Fall Preview: Nonfiction, Part One

This is the first of a two-part preview of some notable nonfiction titles being published this fall. Part two will appear tomorrow.

jaykirkKingdom Under Glass by Jay Kirk (October 26)

Journalist Kirk’s first book is a biography of Carl Akeley, the famed American taxidermist whose early-20th-century African safaris (with Theodore Roosevelt, among others) are the stuff of legend. Publishers Weekly called the book “a beguiling, novelistic portrait of a man and an era straining to hear the call of the wild.”

Love’s Work by Gillian Rose (October 12)

NYRB Classics reissues Rose’s philosophical memoir, written while she was dying of cancer. Arthur Danto said the book “[m]akes whatever else has been written on the deepest issues of human life by the philosophers of our time seem intolerably abstract and even frivolous.”

They Live by Jonathan Lethem (November 1)
Death Wish by Chris Sorrentino (November 1)

These are the first two entries in Soft Skull Press’ new Deep Focus series, which features short books written by notable authors about “the most vital and popular corners of cinema history: midnight movies, the New Hollywood of the sixties and seventies, film noir, screwball comedies, international cult classics, and more.”

Nothing Left to Burn by Jay Varner (September 21)

Varner’s memoir looks back at his childhood in small-town Pennsylvania, with a fire-chief father and arsonist grandfather, and at the present day, when Varner is reporting on fires and accidents for his hometown paper.

FreeDarko presents The Undisputed Guide to Pro Basketball History (November 9)

In time for the new NBA season, the eggheads at the eggheadiest basketball blog around release their second, no doubt beautifully designed, book of hoops analysis.

The Killer of Little Shepherds by Douglas Starr (October 5)

A true-crime account of Joseph Vacher, a serial killer in late 19th-century France, and the groundbreaking forensic science used to catch him.

The Moral Landscape by Sam Harris (October 5)

In his latest polemic, Harris argues that science, without the aid of religion, can tell us all we need to know about morals.

Apathy for the Devil by Nick Kent (August 31)

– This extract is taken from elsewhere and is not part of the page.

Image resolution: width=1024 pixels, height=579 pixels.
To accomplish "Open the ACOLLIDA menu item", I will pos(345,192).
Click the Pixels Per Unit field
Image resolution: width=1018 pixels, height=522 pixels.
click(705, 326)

A British rock journalist recounts his experience of the 1970s, carousing with the Rolling Stones, David Bowie, and the Sex Pistols, among others, and getting hooked on heroin. Published earlier this year in the UK, one review from overseas sums up the conflicted critical reaction: “Kent’s initial attempts to reach back across the opiated canyons of his memory and re-establish contact with the precocious innocence of his formative years feel so clumsily generic that they might as well be ghost- written. . . . [But the book] ends up as a surprisingly clear-eyed and courageous dismantling of the very Dionysian rock mythology which was at once Kent’s meal-ticket and his downfall.”

Life by Keith Richards (October 26)

Speaking of drug-hazy memories, Richards’ autobiography covers everything from his earliest days listening to music to his founding of the Rolling Stones with Mick Jagger to the countless adventures that followed.

My Year of Flops by Nathan Rabin (October 19)

Based on his column for The Onion (where he’s a staffer), Rabin takes a closer look at some of the most notoriously bad performers in cinematic history, including The Last Action Hero and Waterworld.